Who knew that tony, antiestablishment San Francisco was the hub of a region with such a need for speed? Ken Clapp did. The retired former NASCAR vice president, who was enshrined in Infineon Raceway's wall of fame last weekend, (June 25, 2008)
played a large role in founding the facility 40 years ago, and delivering that first Cup event 20 years later. But the inaugural 1989 race, won by Ricky Rudd, wasn't the first time that NASCAR's premier series had competed in the region. Herb Thomas won a race at the fairgrounds in Merced in 1956. Events were held at Oakland Stadium three times in the early 1950s. And in 1954 the ageless Hershel McGriff won the first of three races contested at Bay Meadows Speedway in San Mateo, one short fuel run away from the intersection of Haight and Asbury.
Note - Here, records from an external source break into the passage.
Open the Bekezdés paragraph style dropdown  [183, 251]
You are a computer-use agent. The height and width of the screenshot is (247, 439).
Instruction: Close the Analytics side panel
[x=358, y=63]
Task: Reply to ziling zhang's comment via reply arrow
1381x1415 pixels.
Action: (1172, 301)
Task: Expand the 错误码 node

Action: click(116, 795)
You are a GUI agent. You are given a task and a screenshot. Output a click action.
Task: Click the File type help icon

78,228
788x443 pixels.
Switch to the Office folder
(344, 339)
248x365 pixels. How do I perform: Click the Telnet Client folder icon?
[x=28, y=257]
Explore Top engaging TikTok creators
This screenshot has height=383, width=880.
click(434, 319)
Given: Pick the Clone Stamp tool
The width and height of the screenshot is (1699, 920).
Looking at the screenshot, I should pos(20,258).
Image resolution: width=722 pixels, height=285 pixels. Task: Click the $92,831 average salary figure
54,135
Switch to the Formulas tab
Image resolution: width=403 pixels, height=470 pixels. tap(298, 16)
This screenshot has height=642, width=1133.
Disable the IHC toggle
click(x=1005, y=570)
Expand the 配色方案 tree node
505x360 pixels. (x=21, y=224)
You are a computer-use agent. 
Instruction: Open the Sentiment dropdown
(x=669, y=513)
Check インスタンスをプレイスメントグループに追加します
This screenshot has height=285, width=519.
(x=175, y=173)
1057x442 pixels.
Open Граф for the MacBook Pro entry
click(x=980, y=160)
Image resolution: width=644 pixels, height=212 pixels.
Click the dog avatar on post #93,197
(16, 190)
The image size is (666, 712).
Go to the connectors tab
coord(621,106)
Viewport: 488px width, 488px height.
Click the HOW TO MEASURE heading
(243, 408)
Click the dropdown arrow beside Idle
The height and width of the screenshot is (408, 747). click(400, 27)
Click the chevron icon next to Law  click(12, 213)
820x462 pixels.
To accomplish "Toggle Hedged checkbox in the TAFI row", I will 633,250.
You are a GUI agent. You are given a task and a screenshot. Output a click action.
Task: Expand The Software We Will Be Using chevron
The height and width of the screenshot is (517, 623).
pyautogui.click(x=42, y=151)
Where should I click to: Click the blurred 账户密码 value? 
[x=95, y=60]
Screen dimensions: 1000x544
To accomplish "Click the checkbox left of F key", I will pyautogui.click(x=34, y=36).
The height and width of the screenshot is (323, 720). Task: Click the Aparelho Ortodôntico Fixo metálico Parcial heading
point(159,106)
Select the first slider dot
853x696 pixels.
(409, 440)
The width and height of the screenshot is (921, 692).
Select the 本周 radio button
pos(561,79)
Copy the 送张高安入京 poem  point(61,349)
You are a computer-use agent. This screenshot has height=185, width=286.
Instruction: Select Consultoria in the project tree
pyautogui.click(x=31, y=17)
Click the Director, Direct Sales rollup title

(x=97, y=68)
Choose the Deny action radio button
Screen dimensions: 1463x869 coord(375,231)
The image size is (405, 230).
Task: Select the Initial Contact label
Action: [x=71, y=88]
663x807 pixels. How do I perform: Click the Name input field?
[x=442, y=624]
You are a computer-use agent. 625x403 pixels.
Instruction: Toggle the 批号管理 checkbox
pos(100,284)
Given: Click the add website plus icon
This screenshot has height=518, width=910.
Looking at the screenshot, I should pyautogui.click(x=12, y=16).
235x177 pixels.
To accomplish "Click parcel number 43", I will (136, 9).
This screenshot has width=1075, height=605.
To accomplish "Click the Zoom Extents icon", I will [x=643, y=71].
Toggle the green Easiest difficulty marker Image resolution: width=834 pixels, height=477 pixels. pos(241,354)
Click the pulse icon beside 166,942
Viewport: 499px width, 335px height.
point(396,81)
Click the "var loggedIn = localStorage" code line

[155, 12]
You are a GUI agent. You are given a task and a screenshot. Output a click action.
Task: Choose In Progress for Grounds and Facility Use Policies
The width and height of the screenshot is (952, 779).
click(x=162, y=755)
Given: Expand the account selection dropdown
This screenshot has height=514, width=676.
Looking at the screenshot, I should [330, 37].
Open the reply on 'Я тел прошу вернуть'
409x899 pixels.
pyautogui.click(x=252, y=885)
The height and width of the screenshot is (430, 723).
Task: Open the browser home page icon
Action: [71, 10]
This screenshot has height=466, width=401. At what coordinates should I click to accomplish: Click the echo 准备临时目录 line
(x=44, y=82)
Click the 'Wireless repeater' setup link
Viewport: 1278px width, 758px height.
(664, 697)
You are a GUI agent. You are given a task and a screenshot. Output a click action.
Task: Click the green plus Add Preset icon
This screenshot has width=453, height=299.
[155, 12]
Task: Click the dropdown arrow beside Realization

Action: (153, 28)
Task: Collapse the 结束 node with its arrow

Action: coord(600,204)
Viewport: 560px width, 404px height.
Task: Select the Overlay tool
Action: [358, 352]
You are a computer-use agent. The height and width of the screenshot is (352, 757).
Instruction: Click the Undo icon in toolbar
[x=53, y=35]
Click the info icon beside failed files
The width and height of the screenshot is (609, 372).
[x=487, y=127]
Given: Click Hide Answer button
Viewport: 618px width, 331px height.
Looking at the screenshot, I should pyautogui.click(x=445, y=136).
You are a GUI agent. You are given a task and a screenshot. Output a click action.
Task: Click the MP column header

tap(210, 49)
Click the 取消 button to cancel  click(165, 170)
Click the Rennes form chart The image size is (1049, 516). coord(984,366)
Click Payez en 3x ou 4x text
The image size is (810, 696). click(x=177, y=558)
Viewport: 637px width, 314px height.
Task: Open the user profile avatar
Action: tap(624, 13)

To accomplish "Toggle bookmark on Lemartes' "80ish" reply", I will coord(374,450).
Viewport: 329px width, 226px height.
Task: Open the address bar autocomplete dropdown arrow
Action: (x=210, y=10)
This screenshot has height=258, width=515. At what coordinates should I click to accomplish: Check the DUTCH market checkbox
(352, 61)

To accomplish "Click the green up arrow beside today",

So the gearheads have always been here, albeit in a diffused state until Clapp and some gutsy investors built the undulating road course at the intersections of highways 37 and 121 that pulled them all together. Clapp, who had promoted hundreds of races at short tracks across the region, knew the market for racing was there, even in an area not necessarily known for it. One of his former weekly series tracks, the Santa Clara County Fairgrounds in San Jose, had been among the national leaders in car count and attendance. Now, the success of the facility originally known as Sears Point International Raceway speaks for itself. The track owns the record for largest crowd at a single-day sporting event in Northern California.

So sorry, San Francisco. Like it or not, you're a racing town. That sound you hear is an engine rumbling, not sea lions barking or the Pacific breaking upon Ocean Beach. Who knows, maybe that cable car driver maneuvering down Powell Street secretly harbors ambitions of becoming the next Carl Edwards. Maybe that radical college professor who by day rages against carbon emissions sleeps in a Dale Earnhardt Jr. T-shirt at night. In this city, much stranger things have happened.